Perhaps you’re just not a big cleaner. I get it. We all have our priorities. However, it still weighs on you. An unkempt household serves as a visual reminder of an ongoing to-do list. And unfinished projects or tasks weigh on you and prevent you from relaxing.
Do you feel overwhelmed?
Being Overwhelmed-Clutter can make you feel overwhelmed to the point that you feel helpless. You may think, “There’s no way I’ll ever tackle this mess.” Those feelings can eventually make you physically sick. The key to not being overwhelmed. Don’t focus on the entire mess.
Choose one small area to tackle. Pretty soon the job will be finished. When a part of my home gets out of control, I remind myself that it didn’t get that way in a day so it won’t be fixed in a day. (Basement, I’m looking at you!)
Clutter can create anxiety.
Anxiety-Do you find yourself having trouble falling asleep because you’re thinking about all the clutter you need to take care of or misplaced items you need to find? Do the thoughts of dealing with it send you into a panic?
Believe it or not, clutter can cause anxiety. Not only do you worry about how it’s affecting your life, but you also worry about how others perceive your home or work space.
Difficulty with Visual Processing
Do you stare at the clutter surrounding you and find it impossible to process what you’re seeing? Do you sit down to work or read and can’t process what you’re trying to accomplish? Not only does clutter take away focus, but you may even find yourself unable to function when it comes to the simplest of tasks, such as writing out a grocery list or reading a novel.
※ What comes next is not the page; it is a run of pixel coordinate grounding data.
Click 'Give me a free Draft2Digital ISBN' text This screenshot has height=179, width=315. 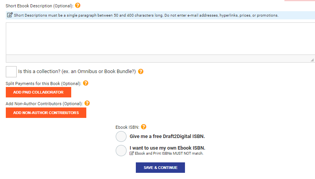(167, 136)
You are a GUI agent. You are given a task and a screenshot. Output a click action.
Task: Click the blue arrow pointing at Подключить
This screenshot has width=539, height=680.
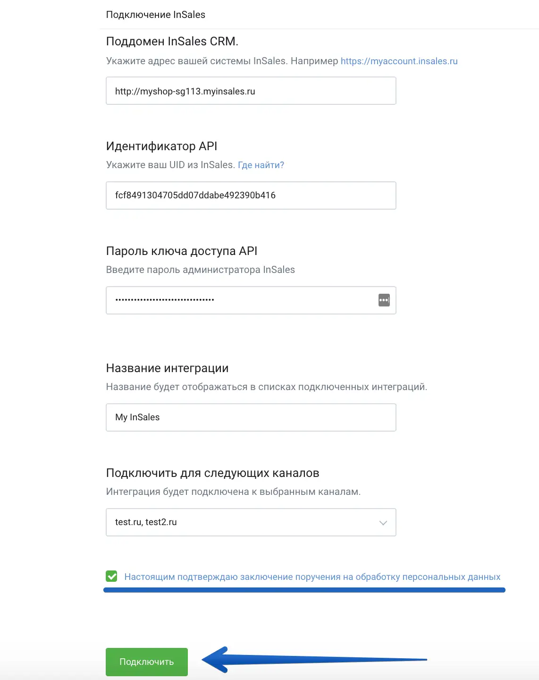click(312, 660)
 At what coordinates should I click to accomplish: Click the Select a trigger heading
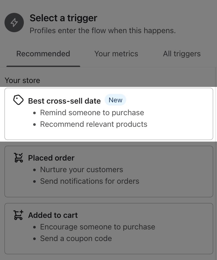coord(63,18)
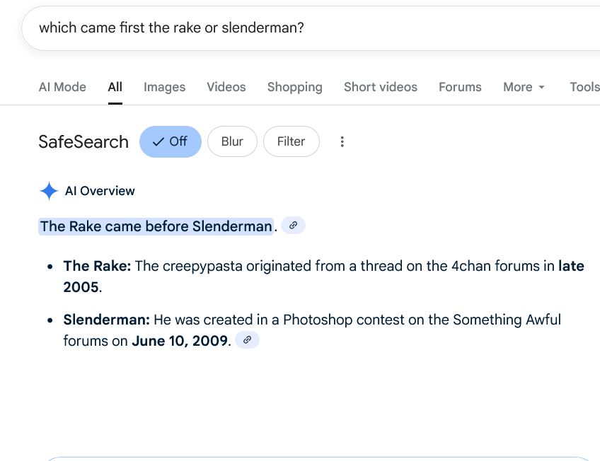Viewport: 600px width, 461px height.
Task: Click the link icon after June 10, 2009
Action: pyautogui.click(x=247, y=340)
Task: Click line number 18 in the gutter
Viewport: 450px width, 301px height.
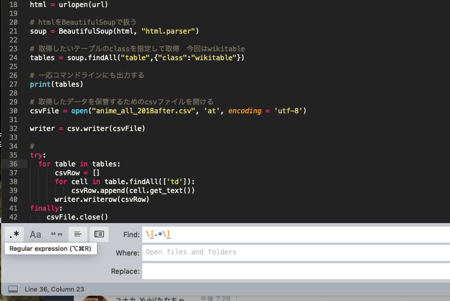Action: tap(14, 4)
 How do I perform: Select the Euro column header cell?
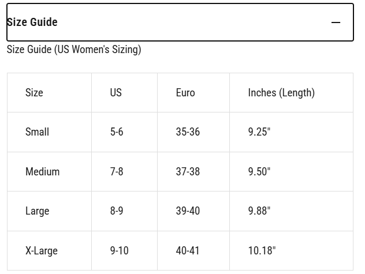(185, 92)
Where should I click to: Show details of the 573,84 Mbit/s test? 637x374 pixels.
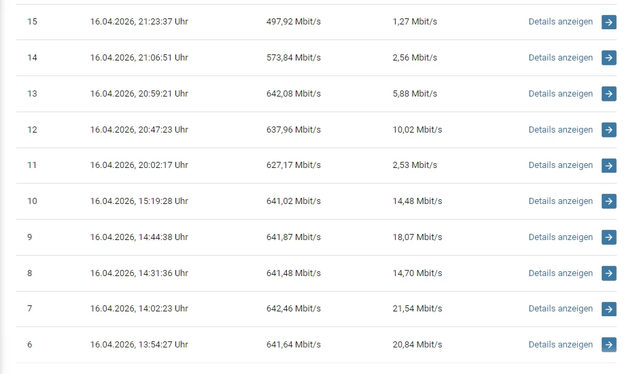(560, 58)
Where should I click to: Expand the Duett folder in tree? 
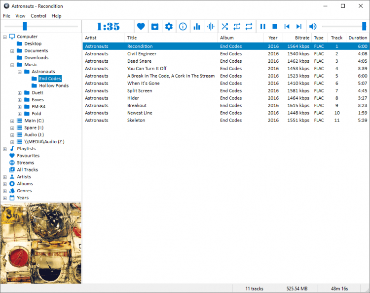click(x=20, y=93)
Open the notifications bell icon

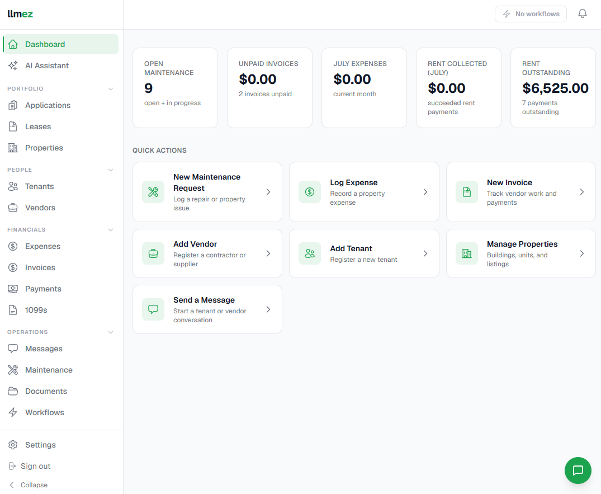(582, 14)
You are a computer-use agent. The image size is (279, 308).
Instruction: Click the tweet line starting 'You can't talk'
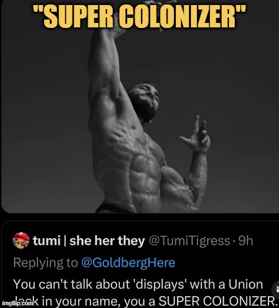138,284
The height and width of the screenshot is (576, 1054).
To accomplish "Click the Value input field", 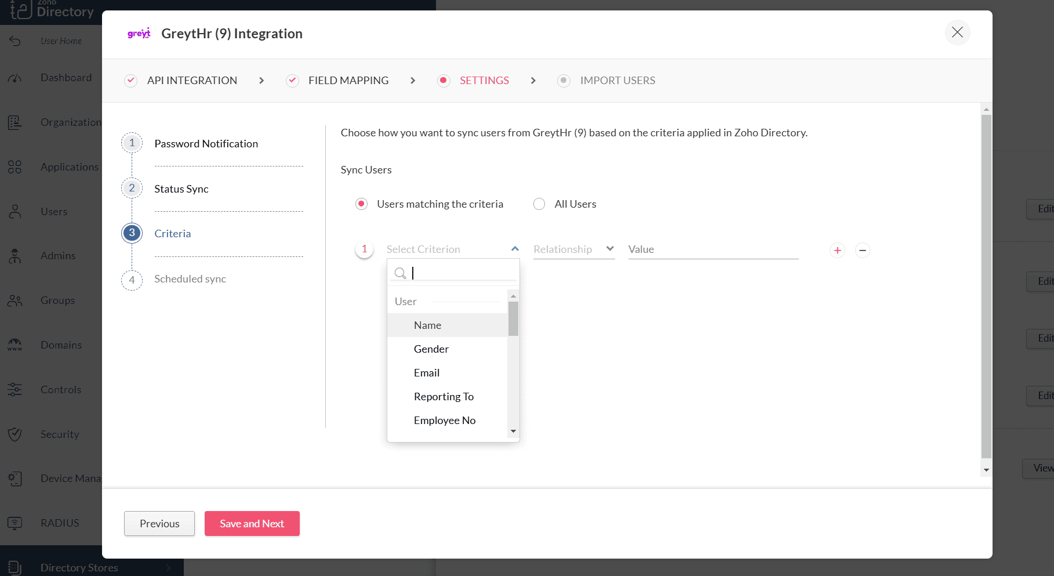I will point(713,249).

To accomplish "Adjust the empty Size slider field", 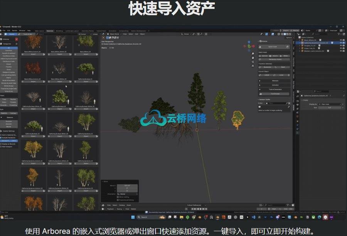I will tap(329, 108).
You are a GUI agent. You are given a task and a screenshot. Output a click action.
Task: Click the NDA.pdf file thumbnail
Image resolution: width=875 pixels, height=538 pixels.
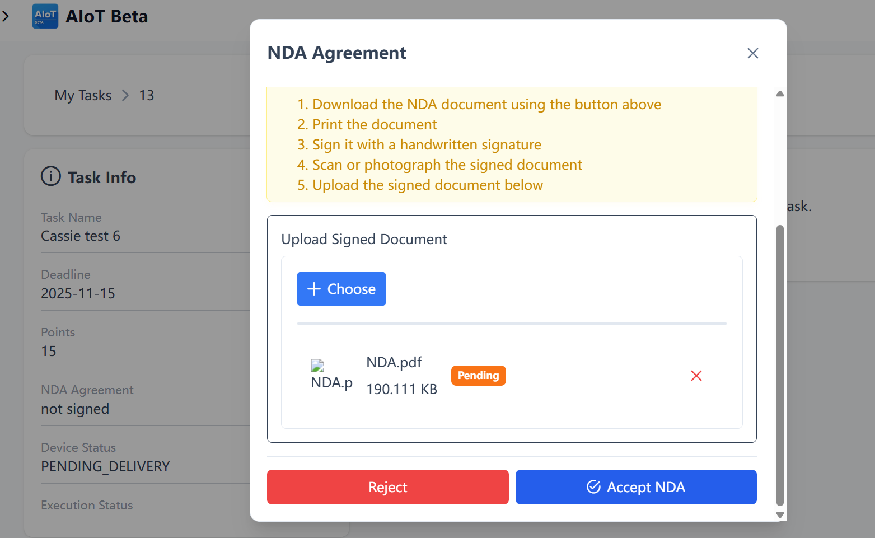coord(318,366)
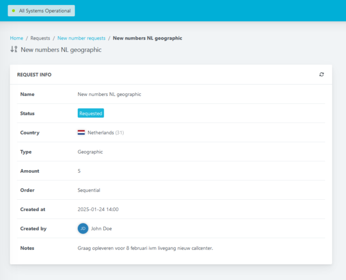Click the REQUEST INFO panel header
The height and width of the screenshot is (280, 346).
tap(35, 75)
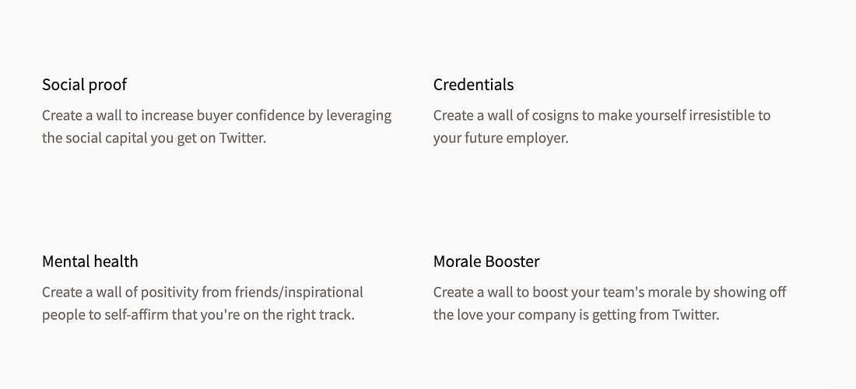Click the "Social proof" heading
This screenshot has width=856, height=389.
85,85
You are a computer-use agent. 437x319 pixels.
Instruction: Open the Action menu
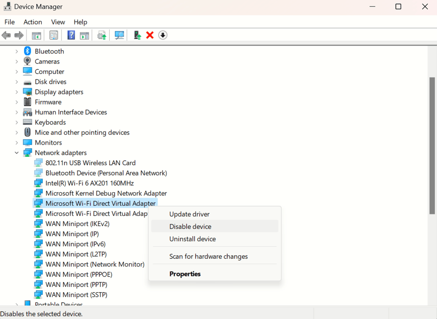pyautogui.click(x=33, y=22)
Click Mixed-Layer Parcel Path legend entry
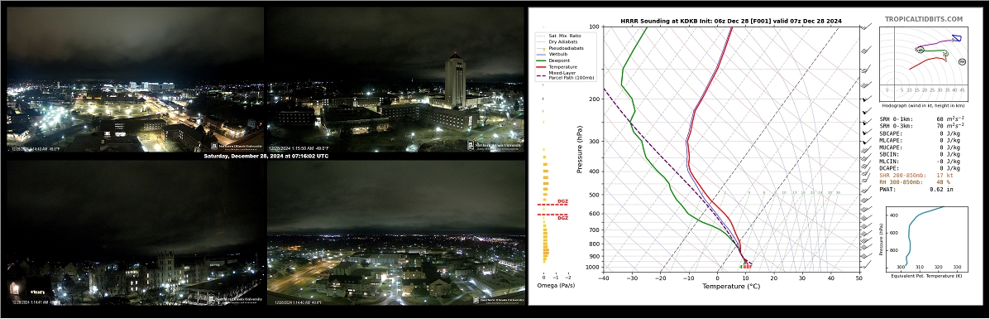The width and height of the screenshot is (990, 319). [563, 75]
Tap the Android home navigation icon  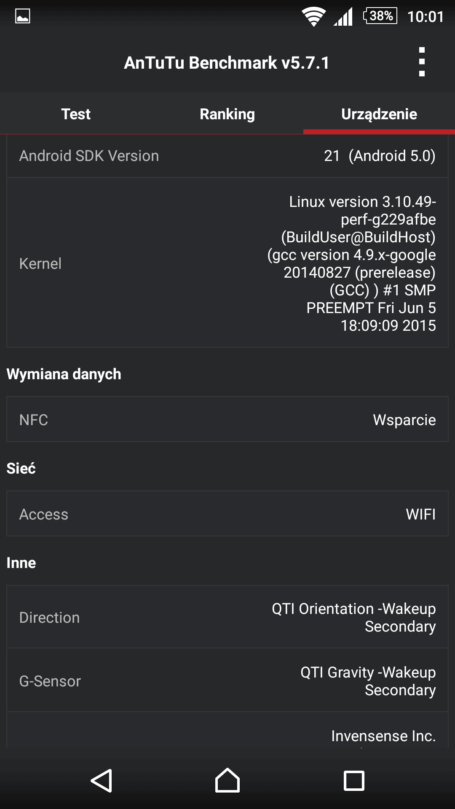click(228, 780)
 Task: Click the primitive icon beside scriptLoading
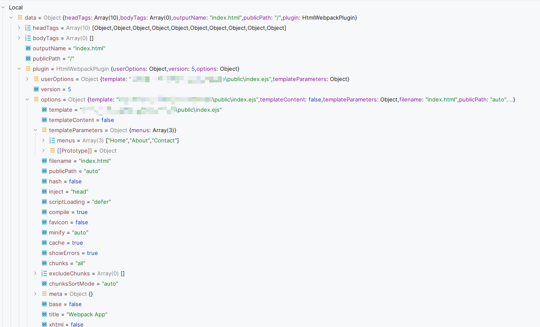44,202
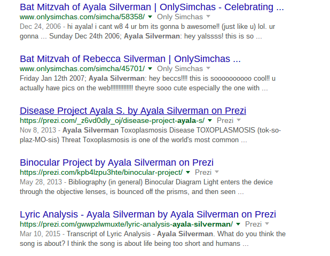
Task: Open Lyric Analysis Prezi result title
Action: (x=148, y=214)
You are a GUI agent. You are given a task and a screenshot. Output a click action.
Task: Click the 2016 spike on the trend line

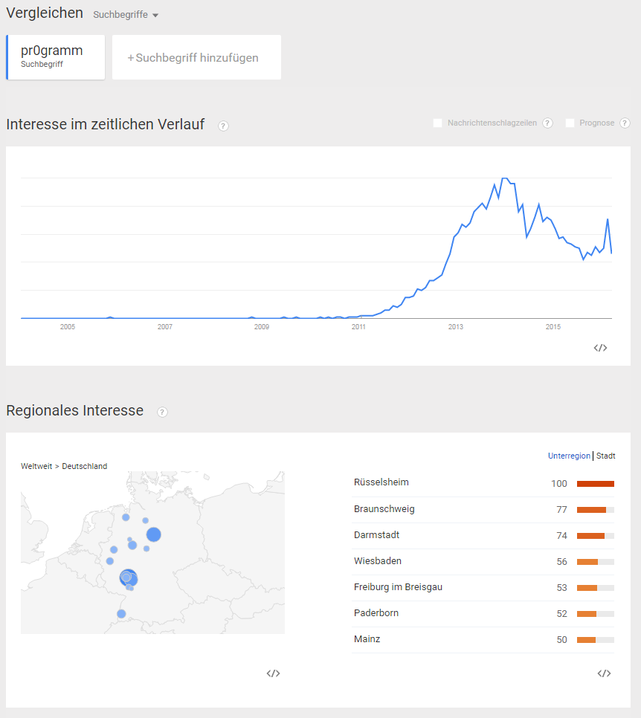tap(608, 220)
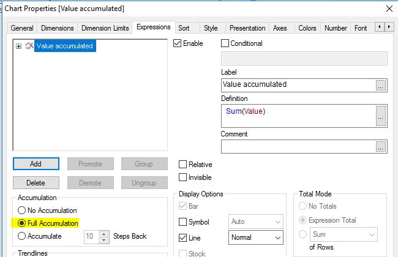
Task: Click the Add expression button
Action: click(36, 164)
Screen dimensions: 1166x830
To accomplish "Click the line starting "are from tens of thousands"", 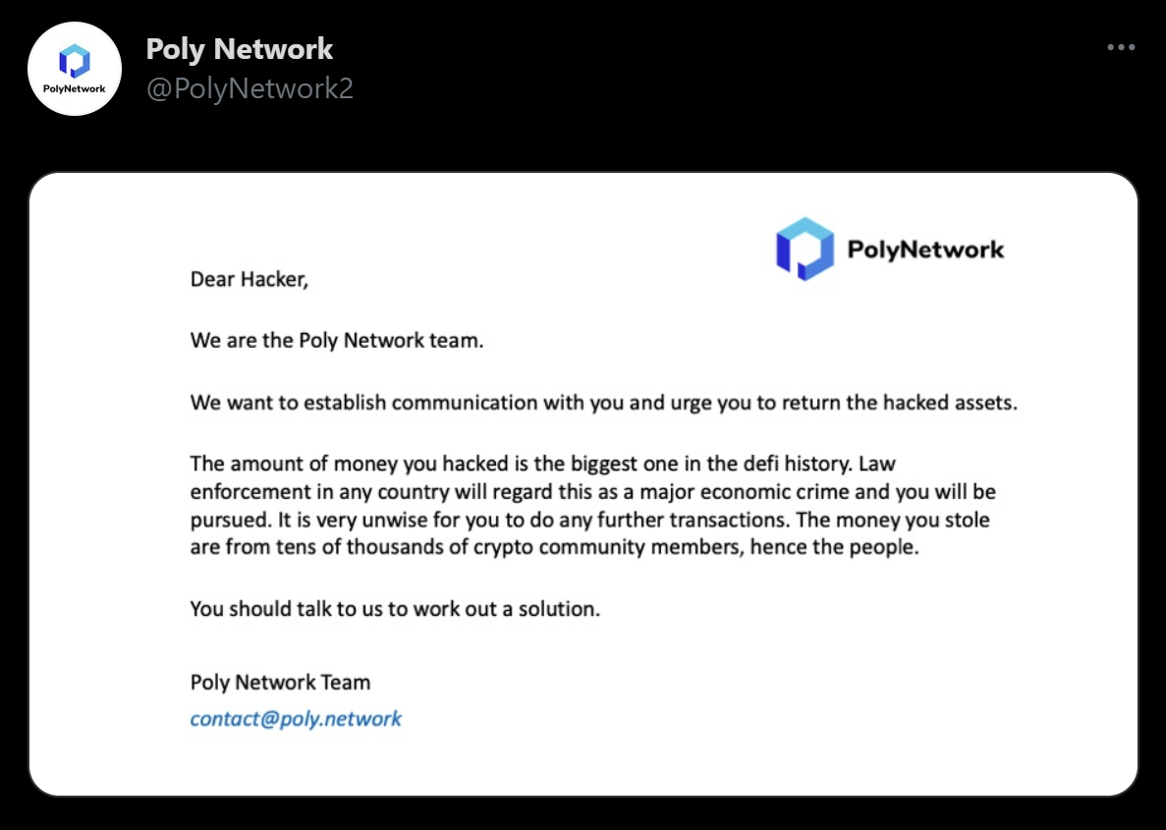I will point(554,547).
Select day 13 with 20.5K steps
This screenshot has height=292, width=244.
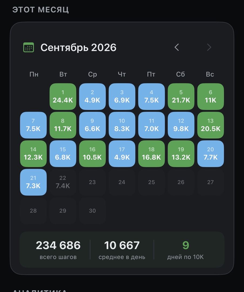click(210, 125)
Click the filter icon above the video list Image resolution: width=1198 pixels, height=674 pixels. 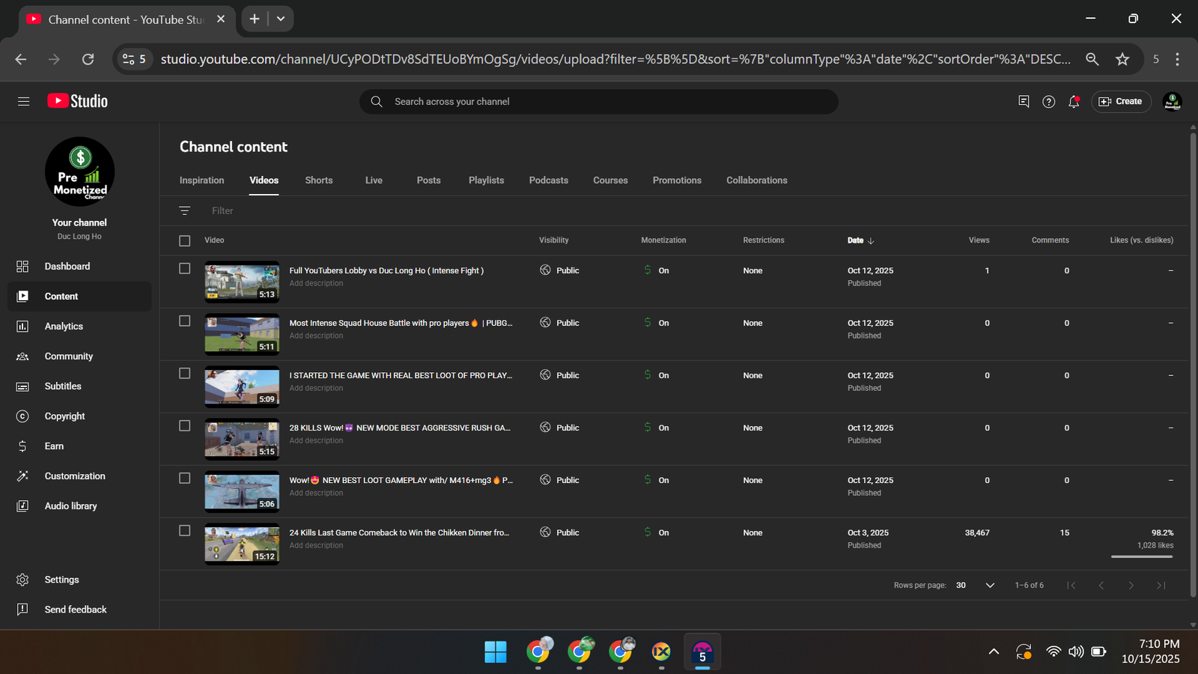185,211
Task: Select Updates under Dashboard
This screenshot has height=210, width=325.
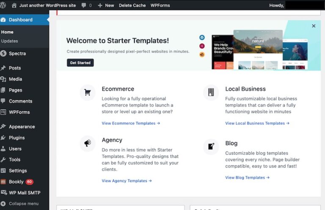Action: point(9,41)
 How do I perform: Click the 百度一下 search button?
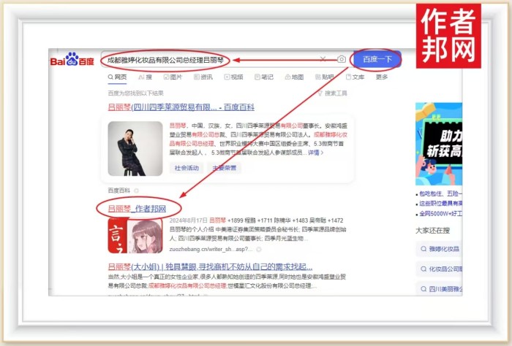pos(376,59)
Does your child’s IEP have accommodations for visual clutter? For example, are they supposed to have only one or two test questions per page, so that they can focus? If they struggle with visual clutter with school work, it’s only natural that it would affect them at home as well. Take a look at your home environment from their point of view.
Poorer Thinking and Mental Health
All of these things can cause strain on your mental health. Just like your body needs good hygiene, so does your brain. Allowing things like clutter to overrun your home can lead to mental health problems.
Clutter may seem like a small problem, but it’s worse than you imagined. Clutter can cause stress, anxiety, loss of focus, and even mental health problems. Don’t let this scare you. Instead, let this motivate you to tackle the problem once and for all.
Getting rid of clutter.
Sometimes it can be as simple as cleaning up your mudroom. For many households, this is your entry point to your home, and can set the tone. If things are tidy when you walk in, you’ll want that feeling to continue throughout the house.
Many moons ago, I was a store manager for some major retailers. Periodically, my team and I would walk around the entire store and create a giant to-do list of tasks. Yes, sometimes the lists were so huge it felt like we’d never be done. But, it also is very satisfying to cross items off a clutter list. I still use that technique in my own home today when I am feeling overwhelmed. And, I almost always try to turn my clutter into cash.
Clutter and over eating: There’s a connection!
Dr. Krauss-Whitborne of Psychology Today points out that clutter in your home can actually lead you to eat more junk food! Any time of year is a great time of year to commit to ridding your home of the excess.
Good luck and remember, Dr. Phil says that “Home should be your safe place to land.” Before you know it, your whole family will be more at ease and relaxed in your home.